Random Reads and Writes of samll files would do better in the Red \Yellow zone where the latency is the least

Swapfiles truely come into their own in a workstation where typically large files are being manipulated in realtime (graphics)
and they are generally located at the outside edge of the disk
review Virtual Memory in XP

so far all my links have been to the PCGuide HardDrive Section (its the one repeated as Storagereview's reference section)
But Id also highly recommend you read As the Disk Spins @ LostCircuits as it covers all of this much more comprehensively and additional nuances (like queing, command overhead ect)

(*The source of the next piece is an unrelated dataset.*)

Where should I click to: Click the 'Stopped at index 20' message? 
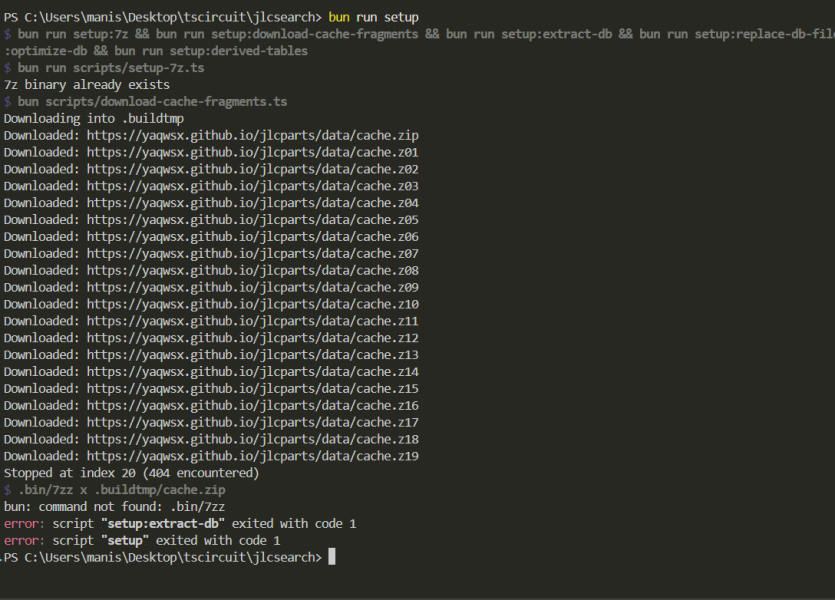pos(131,472)
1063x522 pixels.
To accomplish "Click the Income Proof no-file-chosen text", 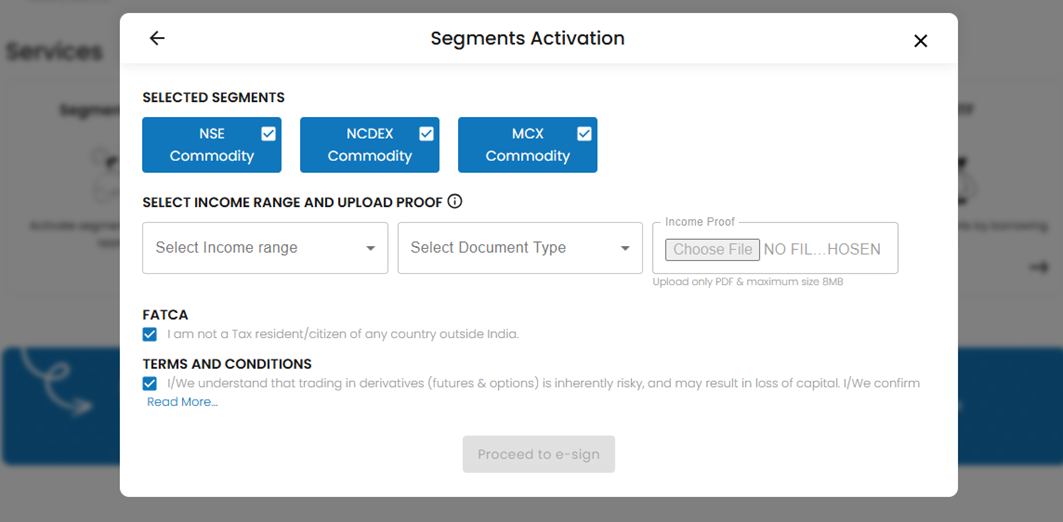I will [x=822, y=250].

also review these basic terms of performance metrics
http://www.pcguide.com/ref/hdd/perf/perf/spec/pos.htm

Access Time = Command Overhead Time + Seek Time + Settle Time + Latency
 
^^... I thought we discussed the ear beating already.... :p

btw. What do you use to archive your links? Surely you dont just use favorites... If you do your one patient man.
 
Originally posted by SKiTLz
^^... I thought we discussed the ear beating already.... :p

btw. What do you use to archive your links? Surely you dont just use favorites... If you do your one patient man.

indeed we did :p

I have a mind like a steel trap :rolleyes: (a very rusty steel trap)
that and a heirarchy of folders in favorites

like say Hardware> HDD > RAID > RAID Performance > Benchmarks > SATA 64bit > http://www.tweakers.net/reviews/400

I pulled over half those off google with the right query, though they are also bookmarked, it was faster
 
hmmm interestsing,
cant put it to use today but will be able to eventually
(its downloaded and archived)
not currently running a "server" or even what would be properly called a LAN currently,
but will eventually have a true LAN segment that is connected to the internet

one good link deserves another
AM-Deadlink (freeware)
 
some bloody nice tools their... Cheers :D

We should have a monthly link swap... haha
 
Originally posted by SKiTLz
your swap partition yeilds no real performance benefits.... Would have to be a different drive to see anything noticeable..
strange...I always thought that lowered cpu stress and helped keep my swap from getting fragmented. Oh well, I guess I'll stop doing that if I don't have to.